By Don Teague, NBC News correspondent
I know wildfires happen in Southern California. I grew up here, went to college here, and worked several years as a TV reporter here. So, why is it so hard for me to believe my eyes when I see fire sweeping across this beautiful, rugged landscape at night?
I spent most of last night in Ramona, just a couple of miles from the house I used to live. During the Cedar fire four years ago, flames came to the very street my house sat on, and some close friends lost the dream home they had just finished building to the roaring flames.
When I saw these fires break out on Sunday, I asked the network to send me.
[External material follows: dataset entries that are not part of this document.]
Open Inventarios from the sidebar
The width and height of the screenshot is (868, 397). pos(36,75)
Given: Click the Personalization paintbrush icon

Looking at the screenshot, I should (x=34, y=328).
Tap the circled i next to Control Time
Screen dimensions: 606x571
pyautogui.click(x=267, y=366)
My job isn't to man the fire lines, or help evacuate neighborhoods…it's to tell the stories of those who do and to inform the public. But for me, it's more than that. My wife and children have close friends here. I have friends here. I love this place.
So it's at once heartbreaking, and awe inspiring to see a fire line roar up the side of a mountain slope, or race through bone dry brush. And when you've worked enough fires like this, you learn to spot the sign of a home erupting in flames beyond the next ridge line. A surge of black smoke billowing into the sky, the smell of nylon and household chemicals burning, another dream home…however humble or magnificent…lost.
This fire will eventually go out. The thousands who've lost their homes and businesses will rebuild and move on. But the memory of a fire like this lasts forever.